Creative Nonfiction for 2024
Leslie Jamison, the New York Times bestselling author of The Recovering, The Empathy Exams, and Make It Scream, Make It Burn, has a new memoir that explores rebuilding a life after the end of a marriage. This is fertile Jamison territory, exploring her intense love of her young daughter, finding new love in middle age, and how the life of an artist affects this journey. In her blurb for the book, Meghan O’Rourke wrote: “Splinters is a stunning portrait of the intricate tapestry of human emotions. On every page, in exquisite prose, Jamison unearths moments of luminosity and grace amid pain. Giving language to fundamental experiences of love, grief, and parenthood all too often skirted past, this book is essential reading for anyone who cares about the power of language to help us find solace and recompense.”
Manjula Martin moved from San Francisco to a rural property in the Northern California forest. There had always been a fire season, but as of 2020 the fires were out-of-control and threatening her life and home. “Above the redwoods fathomless clouds lingered like silence,” she writes. “From inside them the furious sky hurled its energy at millions of acres of dry, deep wood. I had never seen so many lightning strikes. The blades of electricity bisected the air, the earth, everything.” The message: that society has so ignored the effects of climate change that, in the case of wildfires, they may one day consume us all. Her publisher describes it as: H Is for Hawk meets Joan Didion in the Pyrocene in this arresting combination of memoir, natural history, and literary inquiry…
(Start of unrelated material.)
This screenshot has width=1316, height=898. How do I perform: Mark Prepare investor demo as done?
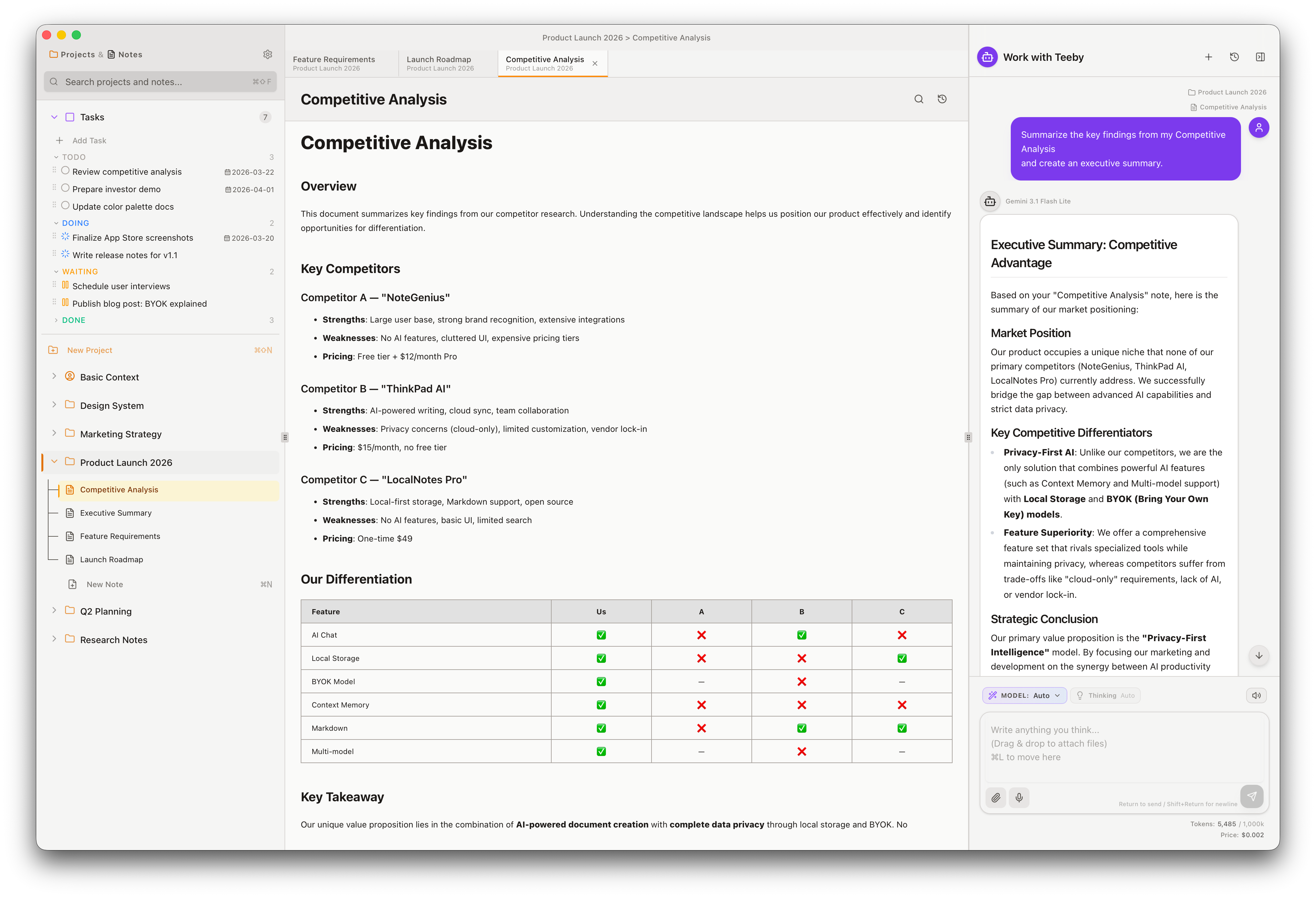(66, 188)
Lucy Santes was a restless kid growing up in a conservative Catholic family transplanted from Belgium to the U.S. She moved to New York in the ’70s and fell in with a crowd of bohemian artists, many of whom succumbed to drugs or AIDS. Despite living hard, Lucy established a career as a writer but still felt she was living a performative life. In a recent Vanity Fair essay, she recalled playing with a selfie app on her phone when she swapped the gender of a profile picture of herself as a man. “Something took over,” she wrote, “a wave of pure momentum that persists even now, on good days overriding my always-crippling self-consciousness… It converted insight into imperative.” Her memoir combines the extraordinary story of how Sante navigated a creative life and eventually confronted her gender identity and began her transition into the woman she always was.
Taiwanese-born Grace Loh Prasad was two when her parents, fearing political persecution by the country’s dictatorship, fled to the U.S. and settled in San Francisco. When her father, a translator, and mother returned to Tawian, and her mother developed Alzheimer’s, Prasad realized she would have to explore her heritage and forge a connection she’d never had with her birthplace. From what I’ve read about it, Prasad explores the meaning of memory, loss, and a search for belonging in a rich and complex memoir.